• PROBLEM DESCRIPTION: Which lines in the entries below contain the word "Down"? Copy each of those lines in full.

• DATA RECORDS:
=-=-=-=-=

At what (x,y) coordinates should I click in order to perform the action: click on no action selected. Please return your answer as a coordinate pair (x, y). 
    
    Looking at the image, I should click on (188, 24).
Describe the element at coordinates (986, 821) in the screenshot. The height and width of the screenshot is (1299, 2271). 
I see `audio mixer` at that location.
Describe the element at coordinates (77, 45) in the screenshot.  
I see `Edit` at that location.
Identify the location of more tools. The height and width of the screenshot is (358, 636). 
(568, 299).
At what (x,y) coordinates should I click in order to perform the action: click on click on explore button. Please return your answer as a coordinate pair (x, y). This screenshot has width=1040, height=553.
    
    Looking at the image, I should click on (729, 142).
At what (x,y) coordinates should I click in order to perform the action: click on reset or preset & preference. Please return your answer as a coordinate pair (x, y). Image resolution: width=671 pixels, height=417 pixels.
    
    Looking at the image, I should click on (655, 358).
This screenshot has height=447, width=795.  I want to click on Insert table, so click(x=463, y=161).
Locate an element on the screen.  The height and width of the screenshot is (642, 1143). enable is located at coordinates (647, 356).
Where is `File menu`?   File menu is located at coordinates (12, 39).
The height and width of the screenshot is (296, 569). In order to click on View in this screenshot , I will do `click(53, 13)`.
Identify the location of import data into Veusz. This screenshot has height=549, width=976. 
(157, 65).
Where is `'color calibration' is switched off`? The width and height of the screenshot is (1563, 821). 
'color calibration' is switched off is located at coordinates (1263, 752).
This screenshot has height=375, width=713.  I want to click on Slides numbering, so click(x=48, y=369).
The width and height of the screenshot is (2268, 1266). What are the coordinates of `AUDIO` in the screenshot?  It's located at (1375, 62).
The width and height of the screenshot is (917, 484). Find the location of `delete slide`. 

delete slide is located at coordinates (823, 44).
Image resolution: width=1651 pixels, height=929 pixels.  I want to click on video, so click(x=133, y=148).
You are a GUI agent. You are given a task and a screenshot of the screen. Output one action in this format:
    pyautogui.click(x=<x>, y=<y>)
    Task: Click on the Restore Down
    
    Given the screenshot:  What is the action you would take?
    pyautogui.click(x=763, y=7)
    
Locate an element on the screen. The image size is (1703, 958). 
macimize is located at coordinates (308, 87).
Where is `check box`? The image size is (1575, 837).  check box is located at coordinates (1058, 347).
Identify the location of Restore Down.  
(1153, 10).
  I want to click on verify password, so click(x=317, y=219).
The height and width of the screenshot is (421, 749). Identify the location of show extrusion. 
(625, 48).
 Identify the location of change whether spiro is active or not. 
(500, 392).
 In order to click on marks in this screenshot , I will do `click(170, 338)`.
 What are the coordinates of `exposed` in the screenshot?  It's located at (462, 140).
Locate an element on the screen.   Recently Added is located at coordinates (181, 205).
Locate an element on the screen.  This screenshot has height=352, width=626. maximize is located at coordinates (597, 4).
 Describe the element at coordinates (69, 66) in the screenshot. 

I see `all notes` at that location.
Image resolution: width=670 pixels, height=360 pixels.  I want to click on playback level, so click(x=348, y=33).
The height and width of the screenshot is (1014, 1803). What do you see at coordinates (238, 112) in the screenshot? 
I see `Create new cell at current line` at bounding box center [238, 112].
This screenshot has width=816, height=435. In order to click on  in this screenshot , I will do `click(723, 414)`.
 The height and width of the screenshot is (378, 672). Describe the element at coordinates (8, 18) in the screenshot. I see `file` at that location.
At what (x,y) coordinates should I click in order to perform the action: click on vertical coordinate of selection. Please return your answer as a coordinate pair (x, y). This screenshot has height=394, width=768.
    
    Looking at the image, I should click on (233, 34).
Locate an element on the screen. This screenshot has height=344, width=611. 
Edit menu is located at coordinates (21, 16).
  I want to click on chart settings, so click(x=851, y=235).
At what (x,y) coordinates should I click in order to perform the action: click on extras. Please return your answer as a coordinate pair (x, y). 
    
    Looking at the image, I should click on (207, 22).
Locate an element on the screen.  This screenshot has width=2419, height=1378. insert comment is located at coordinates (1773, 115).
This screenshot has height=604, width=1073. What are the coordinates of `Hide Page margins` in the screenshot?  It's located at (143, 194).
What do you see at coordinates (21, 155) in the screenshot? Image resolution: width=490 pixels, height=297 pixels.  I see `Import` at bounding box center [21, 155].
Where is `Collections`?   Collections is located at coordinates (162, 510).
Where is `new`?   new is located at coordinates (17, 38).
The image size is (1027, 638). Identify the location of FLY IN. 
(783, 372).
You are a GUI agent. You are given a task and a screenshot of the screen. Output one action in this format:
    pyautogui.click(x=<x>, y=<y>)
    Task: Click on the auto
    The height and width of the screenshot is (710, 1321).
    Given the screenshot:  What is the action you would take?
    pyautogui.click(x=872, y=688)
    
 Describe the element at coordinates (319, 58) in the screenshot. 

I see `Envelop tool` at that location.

=-=-=-=-=

• ANSWER TO THE PROBLEM:
    Task: Click on the Restore Down
Identify the location of Restore Down.  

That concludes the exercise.